# Wyeast 1056 V Us-56



## Beer Krout (14/9/06)

Hi Guys

I'm yet to use both yeasts and compare.
I was just after anybodies opinion as to whether the finished product turns out pretty similar (in the end).

I was reading in the latest copy of Zymurgy about their comparisons between dry and wet 56. They seem to conclude with limited data and tests that there wasn't much difference.

I recently tried US-56 with a low hopped American Amber and it appears to have that taste (not very good at describing it) that I'd associated other dry yeasts, I had tried over a year ago. To be fair the beer is only two weeks in the bottle.

Anyway this was one of the reasons why I switched to liquid yeast was to get away from this flavour. 

Anyone like to comment on what they have found?

Cheers
BK

edited: to make sense


----------



## Kai (14/9/06)

I've read that article too and found it a little disappointing. However, I've used both US-56 and 1056 a few times and have not noticed much of a difference. US-56 seemed to floc slightly better, but I haven't used it enough to confirm.

[Exercise A]
In the yeast comparison thread, write out the passage starting at "I recently tried" and ending at "they have found?".
[Exercise B]
Which magazine does the yeast comparison thread say ran a comparison between dry and wet 56?

[Data extract]
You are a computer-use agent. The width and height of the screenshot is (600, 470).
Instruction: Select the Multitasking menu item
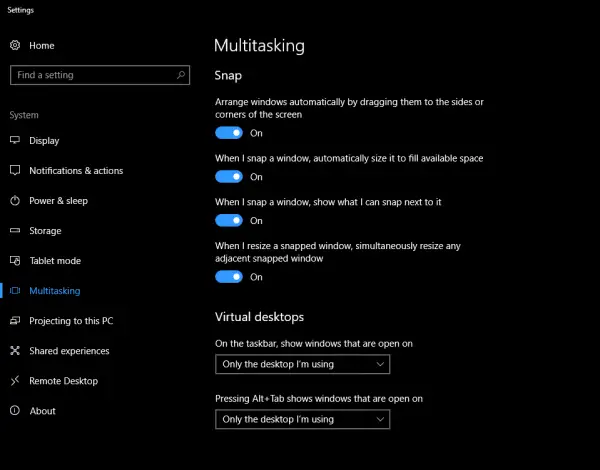(x=55, y=291)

[Answer box A]
I recently tried US-56 with a low hopped American Amber and it appears to have that taste (not very good at describing it) that I'd associated other dry yeasts, I had tried over a year ago. To be fair the beer is only two weeks in the bottle.

Anyway this was one of the reasons why I switched to liquid yeast was to get away from this flavour. 

Anyone like to comment on what they have found?

[Answer box B]
Zymurgy.